Do We Need A Better Way To Survey the CFML Community?
In the post, he mentioned how difficult it seems to be to get folks to participate in these kinds of surveys, and it reminded me that someone else in the community was recently pleading with folks to take their survey (unfortunately, I forget who, but I did take it). And I wonder what kind of a response Hal Helms is getting with his ColdFusion Web Developer Survey.
So it got me thinking: is surveying the community/getting feedback from the community a problem in need of a solution? Are these surveys being neglected because people don't see the point or don't have the time? Or is the low response rate more the result of a lack of publicity or poor technical implementation of the survey itself?
Any thoughts?


I've got no idea how to reach the other 90%.

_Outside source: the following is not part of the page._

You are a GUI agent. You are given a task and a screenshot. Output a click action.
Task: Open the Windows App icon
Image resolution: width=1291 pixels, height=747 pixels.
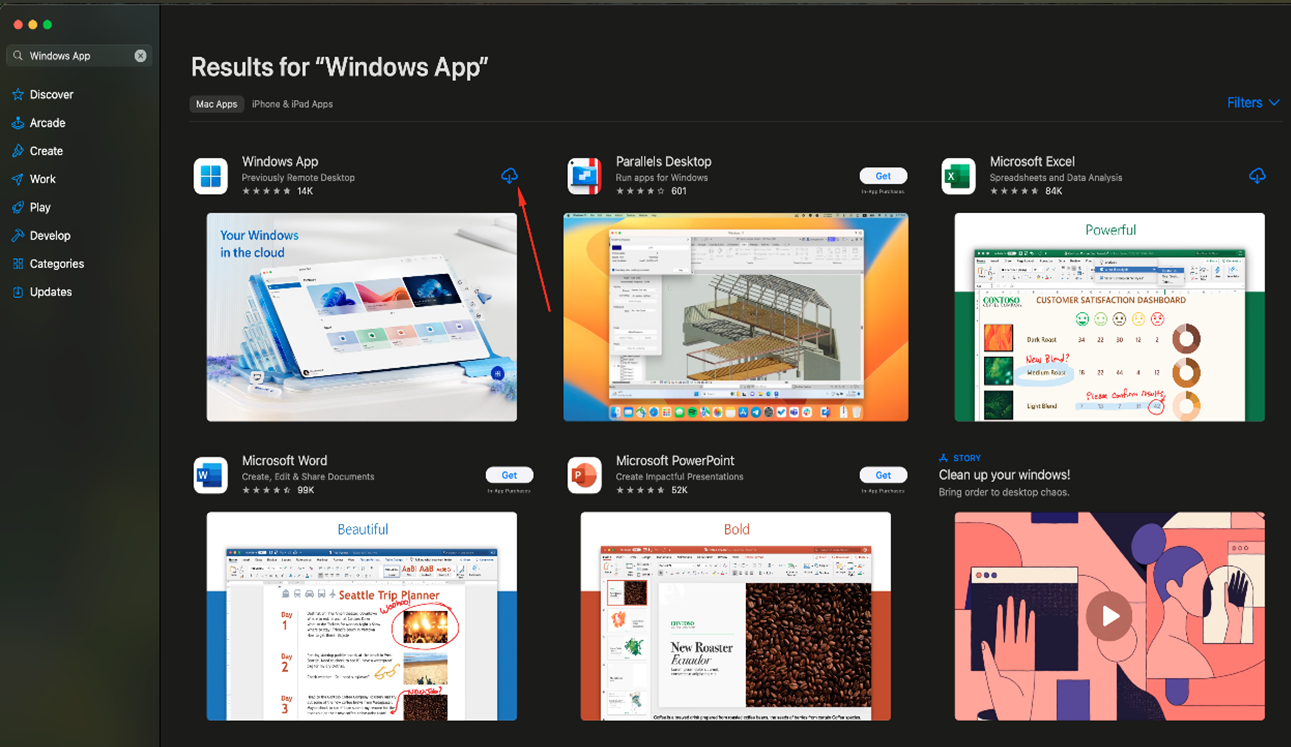(x=211, y=176)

Two possible solutions that I see: having Adobe provided some sort of digital community resource kit to every customer of ColdFusion Server and asking those customers to distribute the kit to every developer who codes against their server(s), or integrating community/collaboration functions into the IDEs (Bolt/Dreamweaver) so access to the community is right there to the left/right of your code window. I talked about the latter idea in an earlier post.

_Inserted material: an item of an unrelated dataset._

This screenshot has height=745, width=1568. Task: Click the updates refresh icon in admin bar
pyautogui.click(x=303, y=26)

But back to the survey issue: it seems like even getting the 10% (the blogging community) to participate in the surveys is a challenge, and they're supposedly the more involved/passionate CFML users to begin with. If you can't get them to participate, there's little chance of getting the other 90% to play ball.
http://john.beynon.org.uk/2009/01/20/calling-all-c...
Cheers,
James
How do we attract them? I don't know - pay them to answer would be my best suggestion, even though that's not realistic.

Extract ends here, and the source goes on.